Top of EXCERPT TO READ

Convocation Address June 2008
Dr. Michael Stevenson
President and Vice-Chancellor
Simon Fraser University
Thank you Mr. Chancellor.
Distinguished Guests, Ladies and Gentlemen,
It is a pleasure to add my warm welcome and to thank you for joining us to celebrate the success of those graduating today.
But let me begin with a special thank you to the Chancellor who has recently been re-elected for a second term. SFU is very fortunate to enjoy Brandt Louie’s friendship and support, and especially to benefit from his exceptional leadership. Mr. Chancellor, thank you and congratulations on your re-election.
Ladies and Gentlemen of the graduating class, this is your day, and we are here to celebrate your success. Each of you has much to be proud of. After much hard work, and in most cases after some struggle and difficulty along the way, you have earned your degree from one of the leading universities in Canada. Because of the strength of your faculty members and fellow students at SFU you leave here today as one of the best university graduates in the country.

Bottom of EXCERPT TO READ

Copy out the entire convocation address word for word.

Top of DATA

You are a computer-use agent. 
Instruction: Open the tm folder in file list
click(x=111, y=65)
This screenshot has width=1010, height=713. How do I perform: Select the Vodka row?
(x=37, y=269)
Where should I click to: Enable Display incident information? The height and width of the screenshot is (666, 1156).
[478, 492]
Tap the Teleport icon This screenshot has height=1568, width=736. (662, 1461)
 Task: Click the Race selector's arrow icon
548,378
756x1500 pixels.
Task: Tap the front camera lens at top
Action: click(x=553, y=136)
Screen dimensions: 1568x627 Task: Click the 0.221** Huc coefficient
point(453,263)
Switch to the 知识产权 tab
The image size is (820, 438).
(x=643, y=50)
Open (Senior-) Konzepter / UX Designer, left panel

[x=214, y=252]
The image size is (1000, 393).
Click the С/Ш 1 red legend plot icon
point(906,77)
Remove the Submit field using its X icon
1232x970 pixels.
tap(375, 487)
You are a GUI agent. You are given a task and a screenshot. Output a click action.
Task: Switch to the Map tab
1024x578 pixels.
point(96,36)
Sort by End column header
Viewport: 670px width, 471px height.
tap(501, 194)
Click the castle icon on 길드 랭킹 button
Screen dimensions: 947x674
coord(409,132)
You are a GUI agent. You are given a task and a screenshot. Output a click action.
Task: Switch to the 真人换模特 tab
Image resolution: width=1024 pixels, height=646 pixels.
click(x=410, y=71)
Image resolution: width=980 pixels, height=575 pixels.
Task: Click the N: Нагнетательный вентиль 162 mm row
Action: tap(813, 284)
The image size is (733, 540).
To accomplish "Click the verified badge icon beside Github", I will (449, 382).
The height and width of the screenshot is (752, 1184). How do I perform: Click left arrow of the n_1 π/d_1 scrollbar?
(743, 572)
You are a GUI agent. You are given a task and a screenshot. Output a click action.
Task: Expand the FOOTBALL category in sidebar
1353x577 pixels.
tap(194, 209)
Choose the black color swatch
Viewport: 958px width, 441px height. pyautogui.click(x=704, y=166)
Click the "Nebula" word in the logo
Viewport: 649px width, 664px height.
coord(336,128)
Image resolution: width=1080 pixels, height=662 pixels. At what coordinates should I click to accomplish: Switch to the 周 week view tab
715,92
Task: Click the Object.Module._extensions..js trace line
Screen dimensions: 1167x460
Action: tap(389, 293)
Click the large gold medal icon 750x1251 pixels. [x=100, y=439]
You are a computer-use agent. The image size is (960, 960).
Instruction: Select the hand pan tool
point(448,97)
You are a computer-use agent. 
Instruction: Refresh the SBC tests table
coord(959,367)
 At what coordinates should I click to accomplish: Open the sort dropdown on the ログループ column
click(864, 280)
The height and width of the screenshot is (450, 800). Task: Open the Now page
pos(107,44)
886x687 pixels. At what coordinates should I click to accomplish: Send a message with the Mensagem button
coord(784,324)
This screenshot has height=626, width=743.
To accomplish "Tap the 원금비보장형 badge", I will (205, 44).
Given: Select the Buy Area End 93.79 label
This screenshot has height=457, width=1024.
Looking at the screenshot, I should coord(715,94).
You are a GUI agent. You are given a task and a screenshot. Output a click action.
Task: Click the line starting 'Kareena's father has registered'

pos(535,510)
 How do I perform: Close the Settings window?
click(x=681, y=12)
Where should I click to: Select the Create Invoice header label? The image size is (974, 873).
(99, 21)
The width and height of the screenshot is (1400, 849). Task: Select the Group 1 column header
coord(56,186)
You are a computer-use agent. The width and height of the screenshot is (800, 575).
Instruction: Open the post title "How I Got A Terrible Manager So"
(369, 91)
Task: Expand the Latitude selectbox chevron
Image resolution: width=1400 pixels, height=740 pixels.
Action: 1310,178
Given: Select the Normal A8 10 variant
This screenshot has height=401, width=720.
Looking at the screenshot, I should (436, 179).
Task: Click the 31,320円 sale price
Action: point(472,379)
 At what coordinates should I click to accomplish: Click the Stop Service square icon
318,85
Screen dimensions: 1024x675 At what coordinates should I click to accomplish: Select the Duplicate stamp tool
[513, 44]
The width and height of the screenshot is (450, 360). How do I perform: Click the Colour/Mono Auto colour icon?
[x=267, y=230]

Bottom of DATA

### EXERCISE OUTPUT
Convocation Address June 2008
Dr. Michael Stevenson
President and Vice-Chancellor
Simon Fraser University
Thank you Mr. Chancellor.
Distinguished Guests, Ladies and Gentlemen,
It is a pleasure to add my warm welcome and to thank you for joining us to celebrate the success of those graduating today.
But let me begin with a special thank you to the Chancellor who has recently been re-elected for a second term. SFU is very fortunate to enjoy Brandt Louie’s friendship and support, and especially to benefit from his exceptional leadership. Mr. Chancellor, thank you and congratulations on your re-election.
Ladies and Gentlemen of the graduating class, this is your day, and we are here to celebrate your success. Each of you has much to be proud of. After much hard work, and in most cases after some struggle and difficulty along the way, you have earned your degree from one of the leading universities in Canada. Because of the strength of your faculty members and fellow students at SFU you leave here today as one of the best university graduates in the country.